100 Days of Nonviolence

Day 14

Opening Breath and Affirmation: 

Take a deep breath and say, I will be Nonviolent by NOT bullying and seeking help for someone in need.

Quote of the Day: 

"Focus your energy and being on what you are for (peace, love, community) rather than what you are against (military industrialists, child abusers, organized crime)." –M. Scott Peck

Today in Social Movement History: 

On January 28, 2012, #occupy Oakland attempts takeover of Kaiser Center, 400 arrested.

Stories for Tuesday & Thursday: 

The Costs of a Violent Society:  If someone punched you in the nose and took your money, we could all agree that you'd been the victim of violence.

But what if someone polluted the air you breathe, or denied you health insurance? Would that constitute violence? What if the schools near your home offered a lower-quality education than those just a few miles away in a wealthier neighborhood — would that hurt as much as that punch? Would it cost your family as much as a robbery?...While we are worried about individual violence, many more people are being hurt by institutional and structural harm.

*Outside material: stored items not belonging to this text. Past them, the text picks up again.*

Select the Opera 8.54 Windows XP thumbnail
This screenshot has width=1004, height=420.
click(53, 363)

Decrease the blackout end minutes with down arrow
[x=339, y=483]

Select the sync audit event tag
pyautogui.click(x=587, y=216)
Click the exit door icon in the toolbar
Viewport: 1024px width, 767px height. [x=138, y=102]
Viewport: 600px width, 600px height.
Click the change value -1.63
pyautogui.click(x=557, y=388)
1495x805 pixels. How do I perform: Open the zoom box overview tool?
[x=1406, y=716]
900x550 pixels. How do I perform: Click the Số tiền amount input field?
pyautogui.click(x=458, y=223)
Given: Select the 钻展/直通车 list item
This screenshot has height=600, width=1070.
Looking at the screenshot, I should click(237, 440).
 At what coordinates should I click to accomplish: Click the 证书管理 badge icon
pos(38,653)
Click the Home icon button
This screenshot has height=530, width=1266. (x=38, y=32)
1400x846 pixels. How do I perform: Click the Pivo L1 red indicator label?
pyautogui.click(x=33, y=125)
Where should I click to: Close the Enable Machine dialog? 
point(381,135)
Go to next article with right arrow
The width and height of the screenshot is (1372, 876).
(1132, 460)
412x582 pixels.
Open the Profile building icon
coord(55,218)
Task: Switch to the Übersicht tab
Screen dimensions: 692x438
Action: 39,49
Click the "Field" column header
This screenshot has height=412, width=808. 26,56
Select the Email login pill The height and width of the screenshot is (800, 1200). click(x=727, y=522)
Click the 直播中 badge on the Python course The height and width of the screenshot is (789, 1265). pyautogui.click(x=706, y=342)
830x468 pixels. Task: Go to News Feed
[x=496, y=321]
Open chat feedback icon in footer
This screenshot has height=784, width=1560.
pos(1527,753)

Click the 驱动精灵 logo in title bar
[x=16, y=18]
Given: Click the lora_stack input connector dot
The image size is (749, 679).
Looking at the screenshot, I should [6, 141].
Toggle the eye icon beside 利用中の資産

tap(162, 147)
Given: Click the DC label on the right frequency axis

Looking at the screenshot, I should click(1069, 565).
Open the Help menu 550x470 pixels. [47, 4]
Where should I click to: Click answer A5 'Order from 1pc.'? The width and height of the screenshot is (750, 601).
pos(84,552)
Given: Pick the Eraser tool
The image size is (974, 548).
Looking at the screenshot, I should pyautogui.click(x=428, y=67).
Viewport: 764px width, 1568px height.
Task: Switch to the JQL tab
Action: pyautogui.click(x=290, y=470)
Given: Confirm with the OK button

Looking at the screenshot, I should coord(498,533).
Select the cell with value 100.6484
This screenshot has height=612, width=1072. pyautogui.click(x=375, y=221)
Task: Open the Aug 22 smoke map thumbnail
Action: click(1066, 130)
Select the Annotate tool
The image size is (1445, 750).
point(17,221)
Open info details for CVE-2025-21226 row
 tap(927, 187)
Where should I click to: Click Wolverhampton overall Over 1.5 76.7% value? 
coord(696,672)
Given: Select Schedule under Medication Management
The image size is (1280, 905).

 "We are a society that talks about equality and the value of equality," Neil Wollman of Manchester College says, but our institutions and social structures don't always serve that ideal. Sometimes they do the opposite.” A few years ago he and some other professors and students started combing through census data and other studies to get a sense of how much harm is done by the way our society is organized.

 "We were trying to look at violence in a more comprehensive way. Hunger, homelessness. It's a little different way of looking at harm."

 All of the data they collected are reported elsewhere, but they wanted to draw the statistics together and see whether it told them something about the nature of our society.

 They looked at data for the United States beginning in 1995 and found that rates of most kinds of face-to-face, interpersonal violence have declined. Rates for murders, sexual offenses and robbery were down.

 But many structural problems, what Wollman calls "social negligence," worsened.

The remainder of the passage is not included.